Why Dr. Jane Goodall’s Passing Made Me Choose Pessimism at the UCI Conference

The annual flagship conference at the UCI Center for Digital Transformation, a convergence of industry leaders and forward-thinkers, culminated in a stark question posed by Professor Vijay Gurbaxani: “Are you feeling optimistic or pessimistic?” For the first time, I found myself squarely in the pessimistic camp.
This shift wasn’t just born from the day’s debates. Halfway through the event, the news broke of Dr. Jane Goodall’s passing. It was a deeply sinking feeling, a visceral, “oh no, who will be the voice for conservation and love for the planet now?” Her legacy is immense, a colossal beacon of hope and action, and her departure leaves a void that will be felt for decades. That loss, set against the backdrop of conversations dominated by the sheer scale of current socio-political, economic, and technological challenges, cemented my perspective.

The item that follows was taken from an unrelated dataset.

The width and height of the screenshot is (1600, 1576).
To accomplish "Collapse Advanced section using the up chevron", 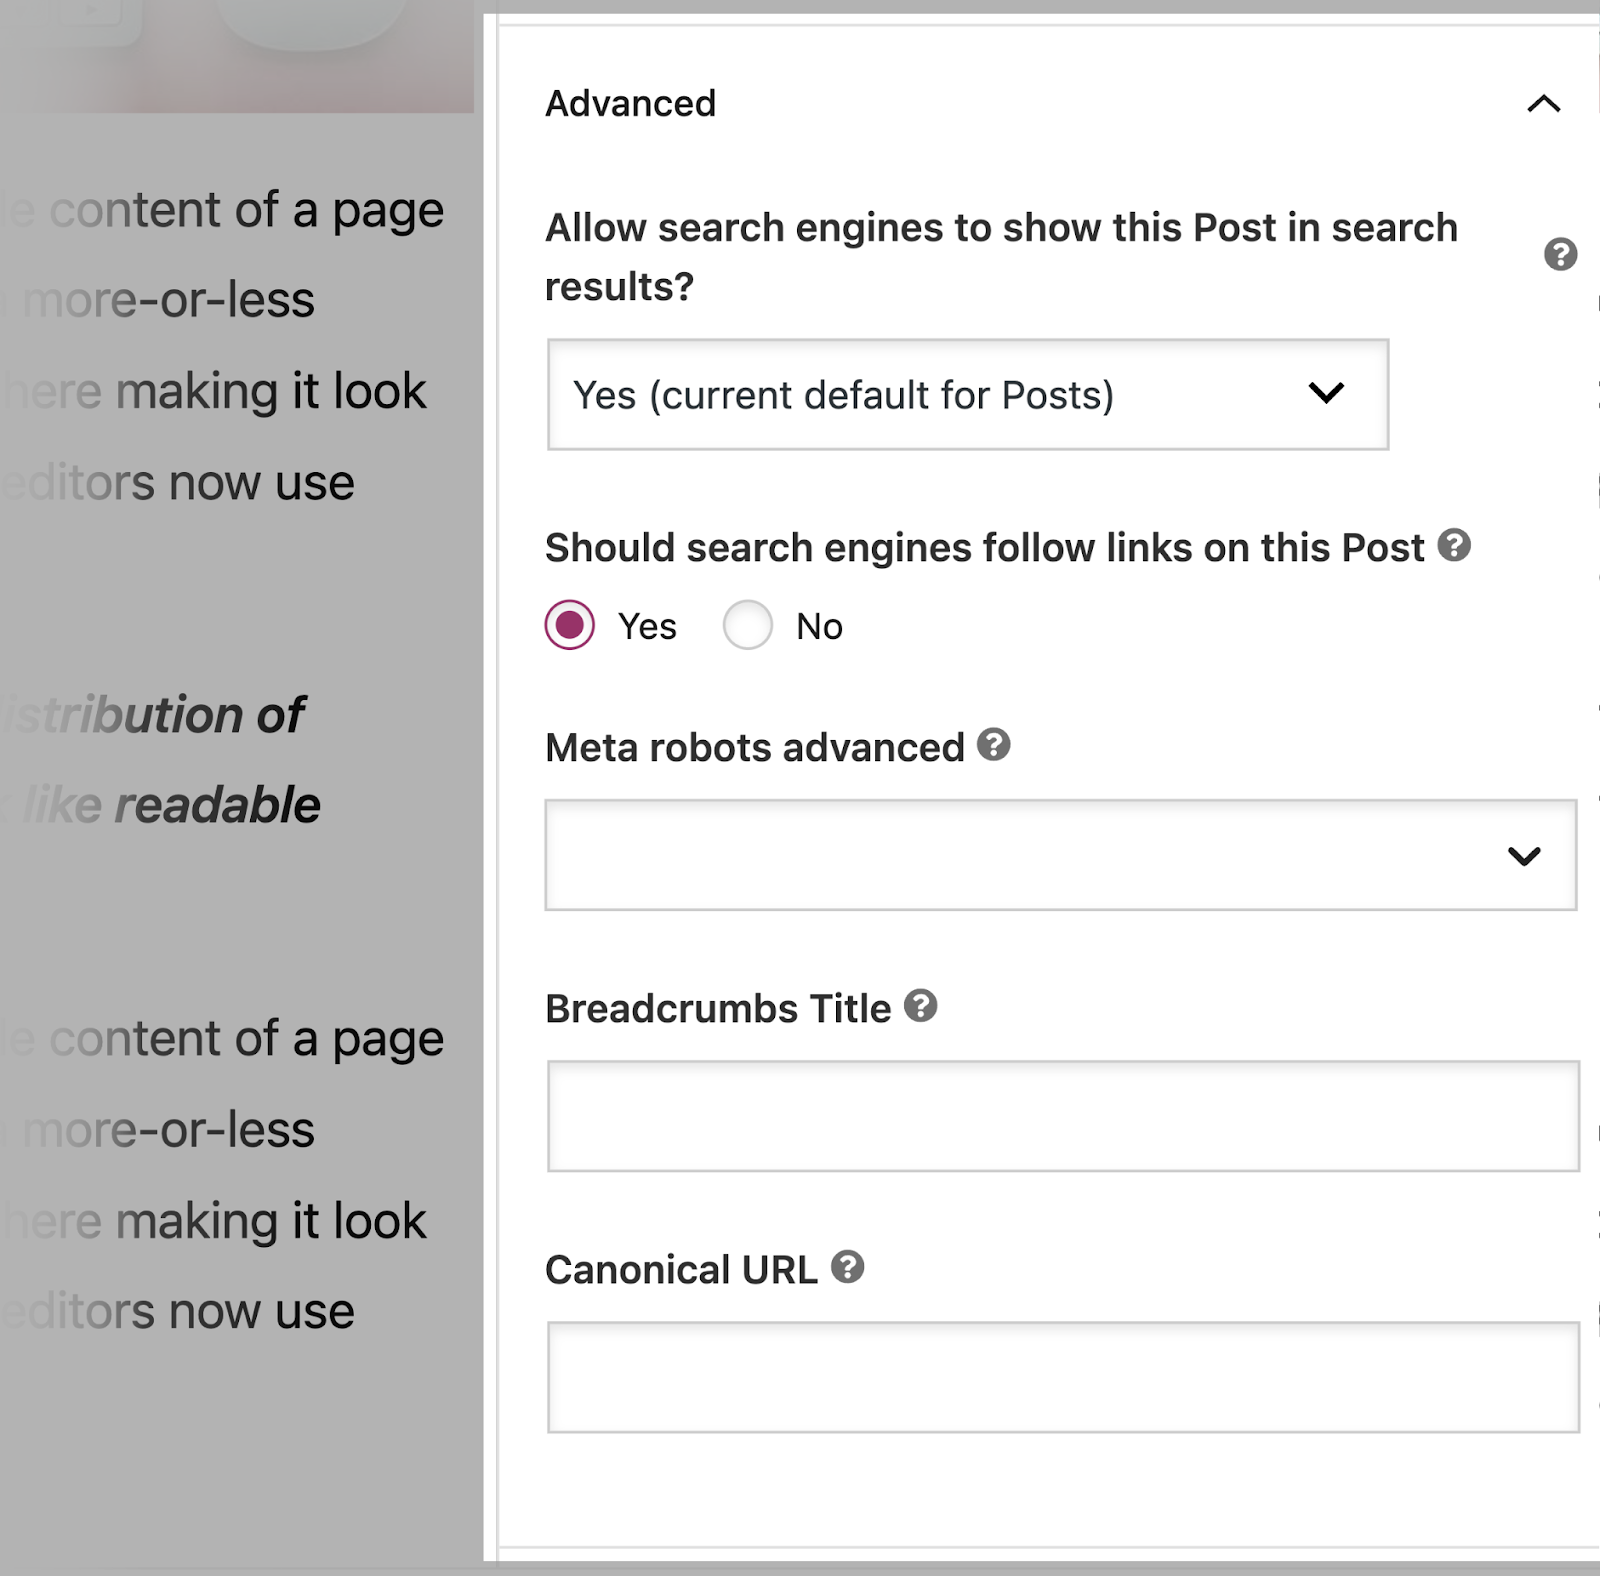I will [1543, 104].
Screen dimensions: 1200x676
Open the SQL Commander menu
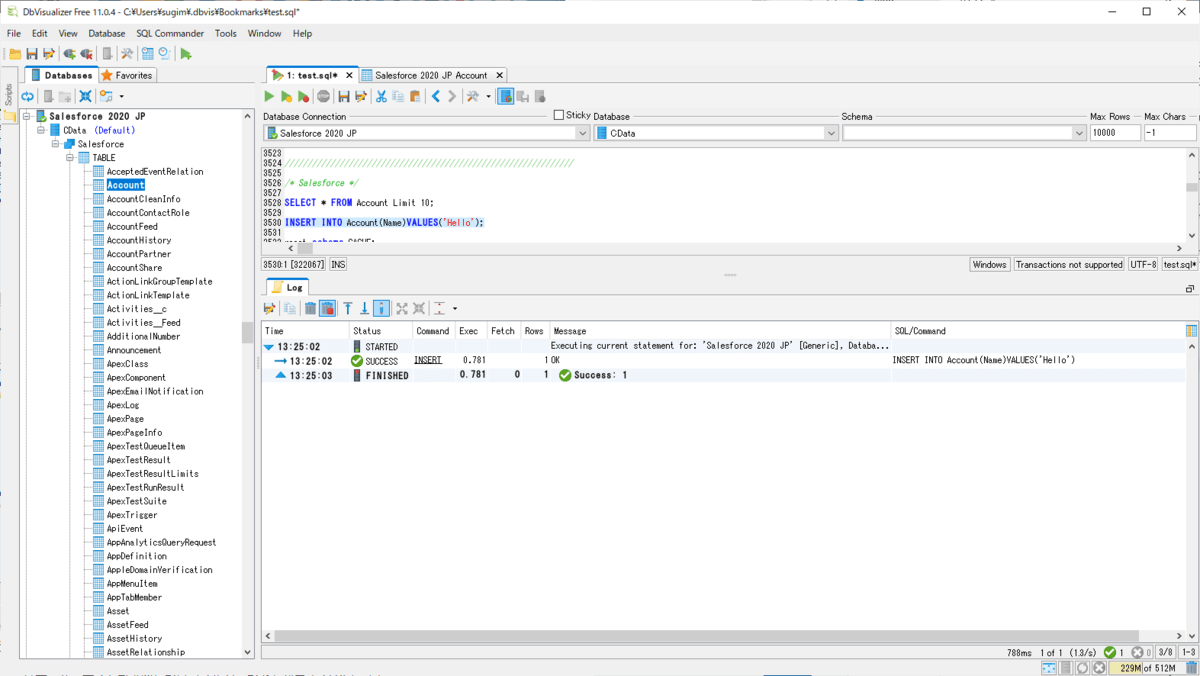170,33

This morning, seeing the numerous dedications to her, I found myself processing the anecdotes and insights gathered over a day and a half with global leaders at the UCI Center for Digital Transformation Conference. They coalesce into a complex picture of progress marred by profound ethical and structural questions, a technological acceleration running far ahead of our collective conscience.

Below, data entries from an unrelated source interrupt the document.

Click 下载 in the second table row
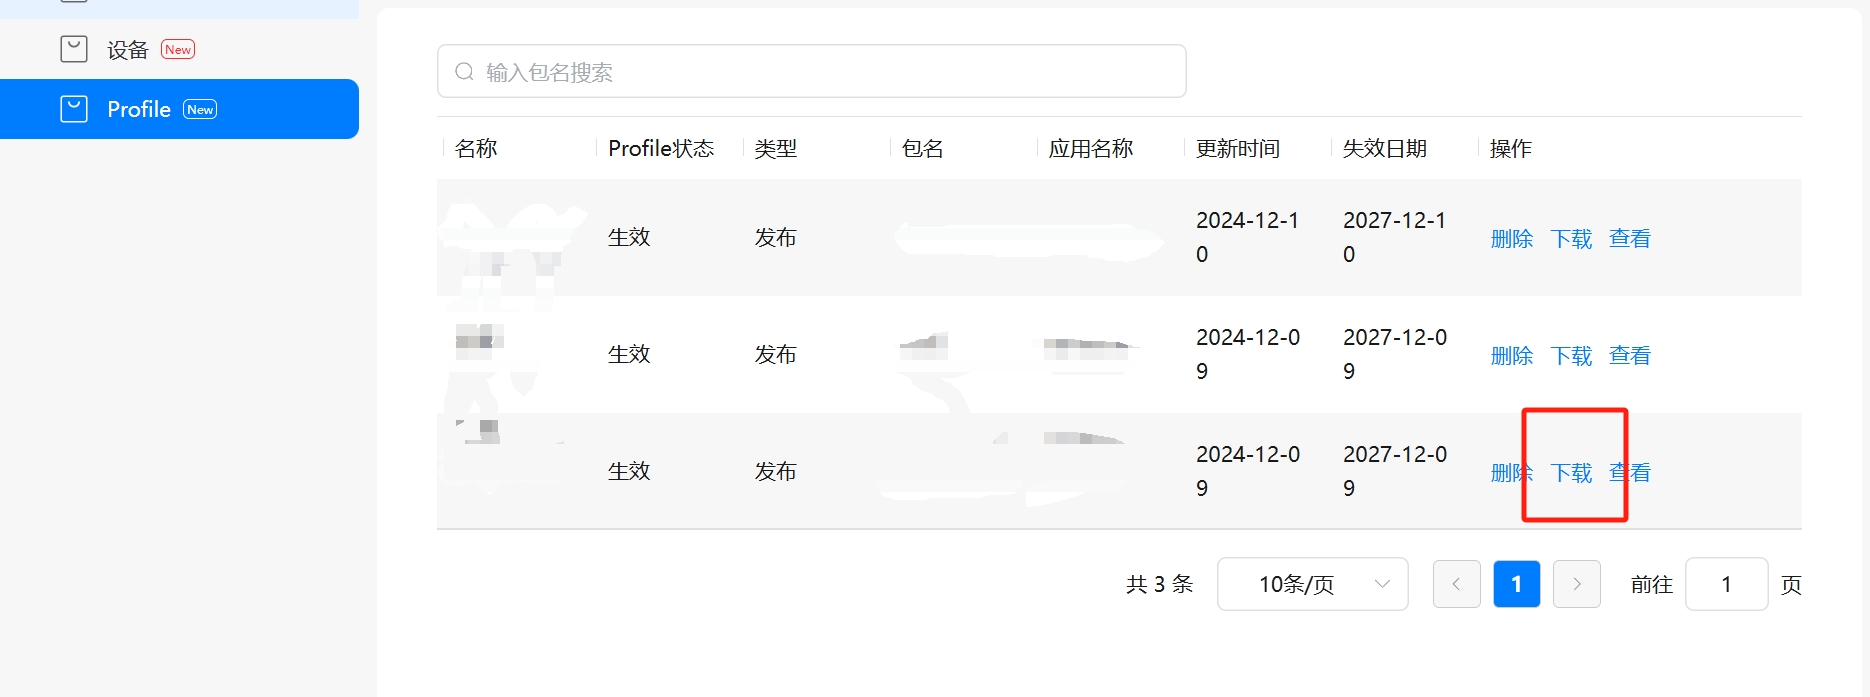The height and width of the screenshot is (697, 1870). (x=1571, y=356)
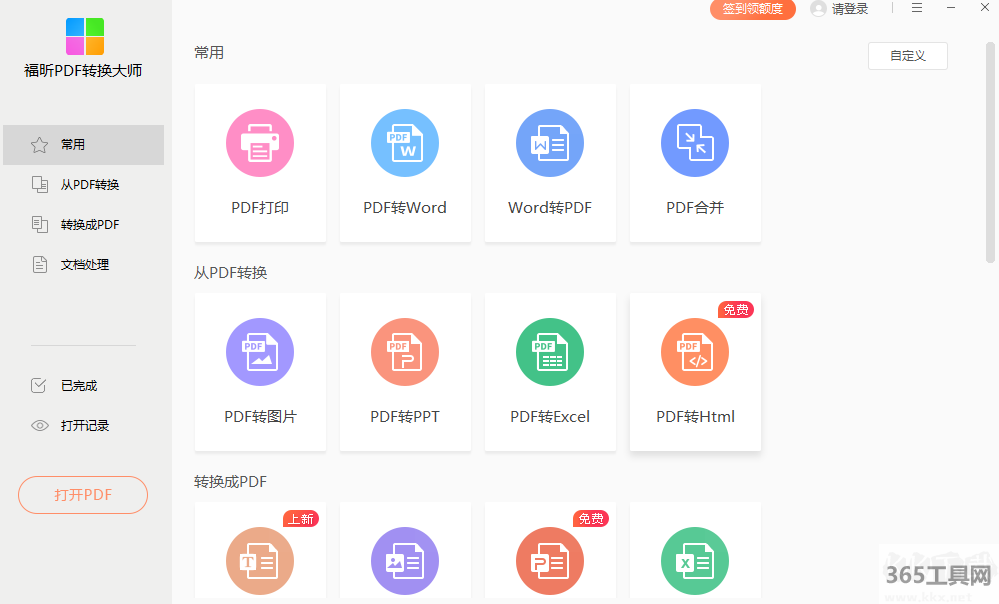The height and width of the screenshot is (604, 999).
Task: Navigate to 文档处理 in the sidebar
Action: click(x=83, y=265)
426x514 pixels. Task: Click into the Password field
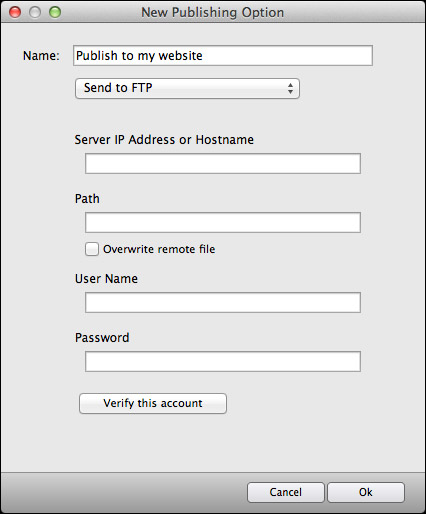pos(223,361)
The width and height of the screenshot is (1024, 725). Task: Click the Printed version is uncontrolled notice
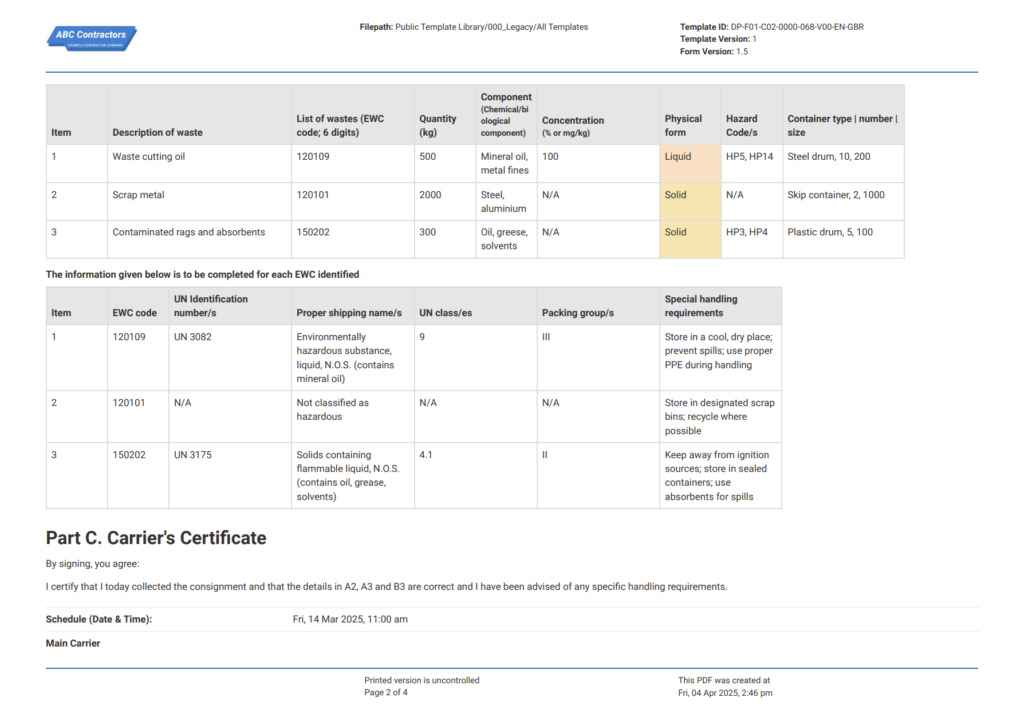point(422,679)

The Stories Behind the Data
The conference opened with State Street Chief Economist Simona Mocuta’s view on the economy, urging us to look beyond high-level metrics. The low unemployment rate, for example, feels like a success story, but a deeper dive reveals that people are increasingly working multiple jobs and longer hours, ultimately leading to less overall consumer spending. This observation became a powerful lens through which to view the rest of the conference: that which looks good on the surface often hides complex, often troubling, human stories beneath.
The $400 Billion Footnote
Nowhere is this divergence more striking than in the conversation around Large Language Models (LLMs). The fact that these models, the engine of the current AI boom were built on a mountain of uncompensated internet and private data is treated as a mere footnote. There is a deafening silence around the minimal acknowledgement, let alone compensation, for the countless creators whose work fuels this technology.
While one high-profile lawsuit did result in Anthropic agreeing to a multi-billion dollar settlement with authors, this pales in contrast to the hundreds of billions being poured into these tech companies. In fact, $400 billion has been invested in AI companies and infrastructure this year alone, an amount larger than the economies of many nations. This number is projected to grow to a staggering $7 trillion by 2030.
Why has this become acceptable? Why are we not aggressively pushing for transparency on energy consumption from the data centers powering this revolution? Why is the blueprint for future AI not built on an ethical foundation of paid, transparently-sourced data? This is not a technical challenge; it is a crisis of ethical priorities.
The Chasm of Expectations
The third major observation was the striking dichotomy among executives: a profound belief in AI’s transformative potential, a “never before seen” level of impact, and yet, the progress in the past three years does not match their expectations. Since ChatGPT first forced executives to consider LLMs in 2022, real business transformation has been slow, with tangible value only realized in narrow use cases.
It is not a binary outcome, of course as Ewan Lowe, EVP Engineering at Pimco pointed out in the panel I moderated. We see steady, focused progress: companies sorting out data governance, hiring AI chiefs, embracing tools like Copilot for engineering efficiency, and testing the limits of “vibe coding.” Robin Gordon, newly appointed CDAO at Hippo Insurance and Mary Burke, SVP HR Experian both shed light on progress in two of the most critical factors in AI transformation - data and culture.